Recognition and Analysis of a Host-Targeting Motif in the Genome of Fungus Magnaporthe Grisea

A highly conservative host-targeting motif composed of 4 amino acid residues, namely, RxLx was reported to be present only in virulence proteins of malarial parasites (Plasmodium species) and the oomycete avirulence(Avr) protein of Phytophthora. In the present study, we analyzed the secretory proteins of the rice blast fungus Magnaporthe grisea that were predicted by bioinformatics and comparative genomic tools to determine whether the RxLx motif is present in the secretory proteins. In 297 of 1270 secretory proteins, the RxLx motif was detected within a region of 100 amino acids downstream the N-terminal signal peptide cleavage sites. A comparison with the PEDANT database revealed that RxLx motif-containing proteins included enzymes for the degradation of plant cell wall components such as cellulose, endoxylanase, endoglucanase and cutinase hydrolase for degradation of plant cell membrane and cellular contents, this suggests that the RxLx motif-containing proteins probably functioned as virulence proteins and were primarily involved in interaction between the rice blast fungus and host cells.
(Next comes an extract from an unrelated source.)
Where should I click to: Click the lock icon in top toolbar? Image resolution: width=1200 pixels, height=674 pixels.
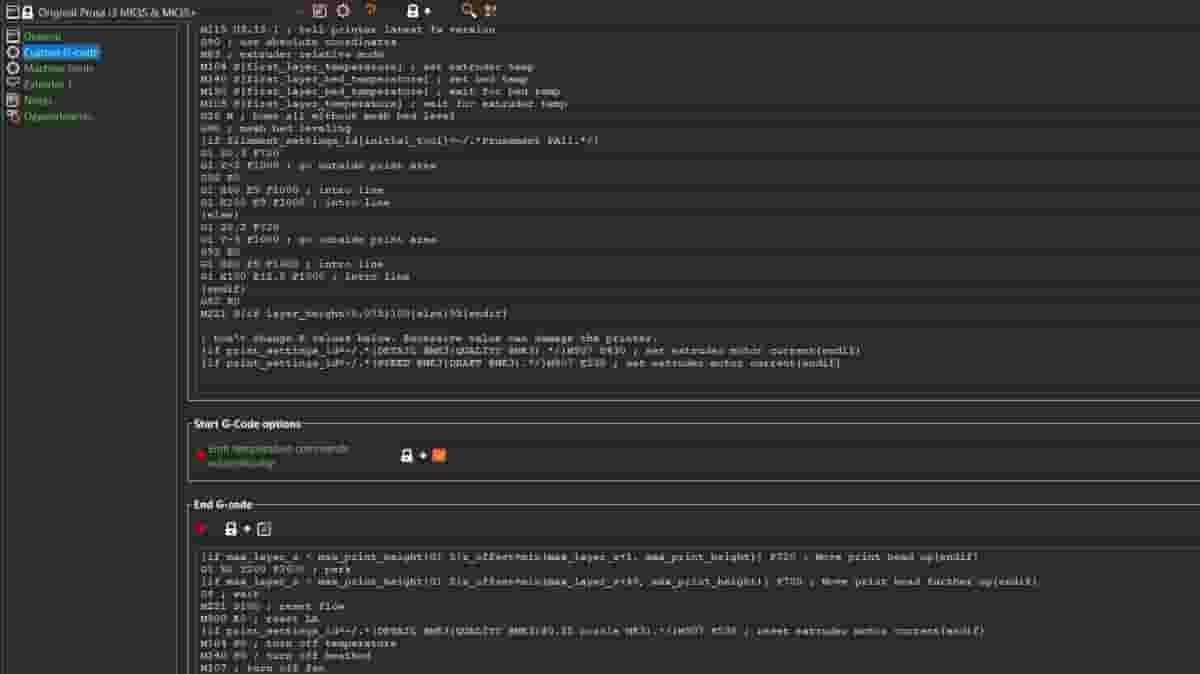pyautogui.click(x=412, y=11)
So, our results support the idea that the host -targeting motif (HTM) is a conserved transport machinery, which imply that divergent eukaryotic pathogens might share common mechanisms of pathogenicity. This research will provide useful materials to elucidate whether similar or distinct pathogenic secretion signlals in different eukaryotic pathogens and can be helpful to validate predicted function of the HTM in vivo.